Government Passes Social Media Regulation Law Restricting ‘Harmful Content’

Singapore lawmakers on Wednesday passed into law, the proposed social media regulation bill to compel major social media platforms including Facebook, TikTok among others to restrict and delete “harmful content.”

The parliament however assured that the legislation would not affect free speech, but rather restrict life-threatening and injurious contents.

This Week In Asia reports that Singapore’s Minister for Communications and Information, Josephine Teo, said that major social media giants were receptive to the regulation which would serve as an online “firefighter” to limit the harm caused by content such as material advocating suicide or self-harm, physical or sexual violence, terrorism and those depicting child sexual exploitation.

Singapore parliament in October this year proposed a bill mandating social media platforms to block “egregious content” including posts advocating violence and terrorism or depictions of child sexual exploitation or posing a public health risk or likely to cause racial and religious disharmony in the country.

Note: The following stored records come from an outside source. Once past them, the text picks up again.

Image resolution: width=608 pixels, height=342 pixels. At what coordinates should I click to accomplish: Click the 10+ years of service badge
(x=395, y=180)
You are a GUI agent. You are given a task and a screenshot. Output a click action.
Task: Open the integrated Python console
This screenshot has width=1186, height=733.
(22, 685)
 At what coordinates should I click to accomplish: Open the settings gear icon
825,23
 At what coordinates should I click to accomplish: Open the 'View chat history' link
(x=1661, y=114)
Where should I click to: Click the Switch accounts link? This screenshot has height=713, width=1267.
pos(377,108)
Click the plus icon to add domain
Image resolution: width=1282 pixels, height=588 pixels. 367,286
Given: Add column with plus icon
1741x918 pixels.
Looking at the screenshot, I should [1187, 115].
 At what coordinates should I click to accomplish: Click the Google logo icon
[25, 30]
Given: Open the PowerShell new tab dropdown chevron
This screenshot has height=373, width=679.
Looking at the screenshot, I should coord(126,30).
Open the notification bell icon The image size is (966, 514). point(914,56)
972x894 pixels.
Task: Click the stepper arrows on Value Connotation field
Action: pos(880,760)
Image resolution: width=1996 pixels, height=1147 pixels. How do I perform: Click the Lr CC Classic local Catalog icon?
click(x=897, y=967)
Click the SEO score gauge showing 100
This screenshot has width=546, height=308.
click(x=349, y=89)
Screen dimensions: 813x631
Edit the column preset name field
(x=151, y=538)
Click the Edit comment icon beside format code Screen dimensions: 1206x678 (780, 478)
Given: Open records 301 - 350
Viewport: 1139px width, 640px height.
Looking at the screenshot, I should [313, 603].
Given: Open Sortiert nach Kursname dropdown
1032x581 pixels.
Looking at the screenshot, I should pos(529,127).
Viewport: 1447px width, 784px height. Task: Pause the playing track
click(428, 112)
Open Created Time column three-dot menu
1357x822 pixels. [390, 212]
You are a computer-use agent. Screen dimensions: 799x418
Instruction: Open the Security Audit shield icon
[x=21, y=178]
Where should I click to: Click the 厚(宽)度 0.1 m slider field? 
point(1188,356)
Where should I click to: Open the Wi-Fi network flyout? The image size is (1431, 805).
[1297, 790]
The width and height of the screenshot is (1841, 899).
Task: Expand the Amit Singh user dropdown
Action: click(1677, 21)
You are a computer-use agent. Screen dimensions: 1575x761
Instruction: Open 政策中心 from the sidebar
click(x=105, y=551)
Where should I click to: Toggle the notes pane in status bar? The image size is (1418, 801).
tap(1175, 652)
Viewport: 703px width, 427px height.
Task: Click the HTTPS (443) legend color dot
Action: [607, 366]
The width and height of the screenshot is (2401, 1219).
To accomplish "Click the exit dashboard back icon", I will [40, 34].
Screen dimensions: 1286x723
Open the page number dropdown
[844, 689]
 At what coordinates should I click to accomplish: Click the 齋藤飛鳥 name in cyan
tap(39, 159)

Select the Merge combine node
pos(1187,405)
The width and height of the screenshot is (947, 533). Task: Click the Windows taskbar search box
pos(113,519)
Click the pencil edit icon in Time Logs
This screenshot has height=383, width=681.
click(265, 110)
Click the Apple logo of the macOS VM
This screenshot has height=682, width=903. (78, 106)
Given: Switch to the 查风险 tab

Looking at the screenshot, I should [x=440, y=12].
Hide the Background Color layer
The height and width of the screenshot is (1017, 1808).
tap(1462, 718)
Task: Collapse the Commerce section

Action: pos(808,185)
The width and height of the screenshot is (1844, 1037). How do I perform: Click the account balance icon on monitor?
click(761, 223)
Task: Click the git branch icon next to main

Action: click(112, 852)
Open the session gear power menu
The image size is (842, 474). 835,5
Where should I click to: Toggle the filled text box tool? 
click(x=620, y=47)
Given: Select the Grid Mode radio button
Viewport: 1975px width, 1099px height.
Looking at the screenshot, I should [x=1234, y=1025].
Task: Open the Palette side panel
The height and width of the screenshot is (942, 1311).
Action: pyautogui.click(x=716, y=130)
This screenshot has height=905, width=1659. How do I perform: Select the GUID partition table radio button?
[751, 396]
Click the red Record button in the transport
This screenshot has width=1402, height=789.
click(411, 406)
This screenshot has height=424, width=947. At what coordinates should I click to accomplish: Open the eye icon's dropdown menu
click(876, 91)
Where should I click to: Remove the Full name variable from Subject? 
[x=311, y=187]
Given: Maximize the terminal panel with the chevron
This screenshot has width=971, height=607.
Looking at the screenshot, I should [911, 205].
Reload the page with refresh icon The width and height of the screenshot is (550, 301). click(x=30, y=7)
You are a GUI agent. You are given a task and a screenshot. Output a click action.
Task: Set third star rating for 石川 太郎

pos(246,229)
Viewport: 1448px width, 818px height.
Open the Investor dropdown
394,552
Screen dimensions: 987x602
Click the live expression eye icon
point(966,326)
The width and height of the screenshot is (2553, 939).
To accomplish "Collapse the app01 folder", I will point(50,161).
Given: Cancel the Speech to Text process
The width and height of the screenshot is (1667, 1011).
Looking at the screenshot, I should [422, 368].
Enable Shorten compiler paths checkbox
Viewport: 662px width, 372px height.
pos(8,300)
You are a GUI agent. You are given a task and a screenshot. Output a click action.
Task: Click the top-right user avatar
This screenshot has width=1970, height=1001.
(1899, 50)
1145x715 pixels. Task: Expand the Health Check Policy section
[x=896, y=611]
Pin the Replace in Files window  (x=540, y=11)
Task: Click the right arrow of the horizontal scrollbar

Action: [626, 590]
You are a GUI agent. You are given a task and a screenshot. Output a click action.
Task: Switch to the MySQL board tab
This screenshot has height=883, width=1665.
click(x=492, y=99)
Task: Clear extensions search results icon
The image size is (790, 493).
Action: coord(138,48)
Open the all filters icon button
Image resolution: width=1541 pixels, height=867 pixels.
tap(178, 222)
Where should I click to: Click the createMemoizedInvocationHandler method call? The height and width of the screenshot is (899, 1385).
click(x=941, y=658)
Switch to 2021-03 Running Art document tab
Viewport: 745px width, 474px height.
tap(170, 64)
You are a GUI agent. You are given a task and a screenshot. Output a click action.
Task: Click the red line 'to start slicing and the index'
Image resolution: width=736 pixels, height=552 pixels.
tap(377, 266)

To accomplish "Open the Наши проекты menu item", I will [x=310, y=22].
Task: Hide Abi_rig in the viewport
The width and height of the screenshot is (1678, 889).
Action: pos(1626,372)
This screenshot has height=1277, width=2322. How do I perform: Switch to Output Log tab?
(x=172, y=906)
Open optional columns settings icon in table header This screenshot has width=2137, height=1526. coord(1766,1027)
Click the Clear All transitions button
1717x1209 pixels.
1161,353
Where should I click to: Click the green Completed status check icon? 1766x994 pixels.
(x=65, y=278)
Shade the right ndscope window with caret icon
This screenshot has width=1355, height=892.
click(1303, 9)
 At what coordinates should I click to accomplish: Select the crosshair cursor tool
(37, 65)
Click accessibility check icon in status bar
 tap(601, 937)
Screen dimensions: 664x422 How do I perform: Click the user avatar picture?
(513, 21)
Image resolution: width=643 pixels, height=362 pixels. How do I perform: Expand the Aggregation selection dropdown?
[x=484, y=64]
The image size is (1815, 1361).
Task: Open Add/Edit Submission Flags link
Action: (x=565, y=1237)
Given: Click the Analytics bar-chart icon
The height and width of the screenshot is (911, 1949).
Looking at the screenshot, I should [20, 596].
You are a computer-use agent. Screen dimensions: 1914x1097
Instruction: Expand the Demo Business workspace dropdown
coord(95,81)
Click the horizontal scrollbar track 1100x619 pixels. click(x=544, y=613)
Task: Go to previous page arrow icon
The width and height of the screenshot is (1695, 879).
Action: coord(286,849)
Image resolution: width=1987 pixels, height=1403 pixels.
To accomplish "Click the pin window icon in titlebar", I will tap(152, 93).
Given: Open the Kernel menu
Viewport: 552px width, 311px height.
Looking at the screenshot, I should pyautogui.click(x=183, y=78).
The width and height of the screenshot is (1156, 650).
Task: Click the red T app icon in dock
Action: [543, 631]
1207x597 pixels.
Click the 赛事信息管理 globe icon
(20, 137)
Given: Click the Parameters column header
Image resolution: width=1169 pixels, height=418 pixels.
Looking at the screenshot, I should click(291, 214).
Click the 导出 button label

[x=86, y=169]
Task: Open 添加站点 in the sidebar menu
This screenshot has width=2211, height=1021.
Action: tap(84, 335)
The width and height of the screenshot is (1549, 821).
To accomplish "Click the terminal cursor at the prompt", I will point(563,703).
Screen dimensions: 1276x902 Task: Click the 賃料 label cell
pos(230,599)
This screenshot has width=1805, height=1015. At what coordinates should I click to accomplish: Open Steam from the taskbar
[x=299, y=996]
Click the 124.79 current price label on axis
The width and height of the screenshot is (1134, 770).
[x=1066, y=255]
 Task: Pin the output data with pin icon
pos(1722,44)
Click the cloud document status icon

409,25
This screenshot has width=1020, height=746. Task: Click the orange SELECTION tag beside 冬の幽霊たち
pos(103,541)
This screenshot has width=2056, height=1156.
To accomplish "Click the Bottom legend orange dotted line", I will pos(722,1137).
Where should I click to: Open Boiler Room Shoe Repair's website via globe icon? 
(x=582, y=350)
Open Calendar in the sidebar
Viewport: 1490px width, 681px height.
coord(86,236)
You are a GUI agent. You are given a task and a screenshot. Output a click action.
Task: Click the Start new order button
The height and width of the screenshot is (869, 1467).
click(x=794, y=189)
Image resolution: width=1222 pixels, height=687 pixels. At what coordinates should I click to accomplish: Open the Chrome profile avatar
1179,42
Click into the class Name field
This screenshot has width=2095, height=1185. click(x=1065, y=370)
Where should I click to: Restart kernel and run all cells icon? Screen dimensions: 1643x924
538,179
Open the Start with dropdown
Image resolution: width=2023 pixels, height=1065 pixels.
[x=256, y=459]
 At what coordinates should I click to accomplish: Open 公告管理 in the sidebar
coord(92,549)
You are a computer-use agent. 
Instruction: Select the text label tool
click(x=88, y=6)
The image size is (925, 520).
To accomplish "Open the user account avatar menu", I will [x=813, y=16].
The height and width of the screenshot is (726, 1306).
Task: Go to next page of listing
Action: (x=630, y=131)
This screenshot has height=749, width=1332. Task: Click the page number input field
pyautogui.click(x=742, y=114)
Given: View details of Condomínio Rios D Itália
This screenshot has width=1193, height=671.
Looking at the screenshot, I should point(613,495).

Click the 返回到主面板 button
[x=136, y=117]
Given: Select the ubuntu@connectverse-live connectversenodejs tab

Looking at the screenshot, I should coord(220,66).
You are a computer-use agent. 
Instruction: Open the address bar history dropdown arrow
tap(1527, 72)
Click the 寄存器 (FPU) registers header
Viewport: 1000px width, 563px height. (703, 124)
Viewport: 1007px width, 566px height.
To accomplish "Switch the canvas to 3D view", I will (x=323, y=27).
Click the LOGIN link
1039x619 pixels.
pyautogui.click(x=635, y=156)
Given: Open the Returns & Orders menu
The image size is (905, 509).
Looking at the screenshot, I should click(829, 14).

Having been passed by the parliament, the Online Safety (Miscellaneous Amendments) Bill will become law and binding on the Singapore populace once the President, Halimah Yacob assents to it.

Singapore authorities were said to have in recent years raised concern over the need to amend laws regulating the country’s online space, despite criticism its new legislation such as its anti-fake news legislation elicited.

Many expressed fear that the regulations could be used against critics of the ruling People’s Action Party (PAP).

The information minister, Teo said the legislation would not give the de facto media regulator, the Infocomm Media Development Authority (IMDA), “unfettered ability” to issue new rules for social media giants to comply with.

“I would also like to remind members of the overarching purpose of the bill – that is to provide a safe environment and conditions that protect online users while respecting freedom of speech and expression,” the minister said.

She noted that under the social media regulation, platforms which default can be fined up to S$1 million (US$715,000).

Teo added that the Ministry of Law is also looking into how victims can be better empowered to stop online abuse, seek redress and hold perpetrators accountable for their actions.

“This includes cyberbullying and more novel forms of online hurt, such as cancel campaigns,” she said, adding the ministries will be working in tandem to “enhance the government’s regulatory toolkit.”

The minister said that “There have also been reports of users’ accidental deaths while attempting to mimic videos of impossible physical stunts.”

According to her, with the new regulation, social media users are now more likely to see such harmful content on social media feeds that are “pushed via algorithms” and become viral within minutes.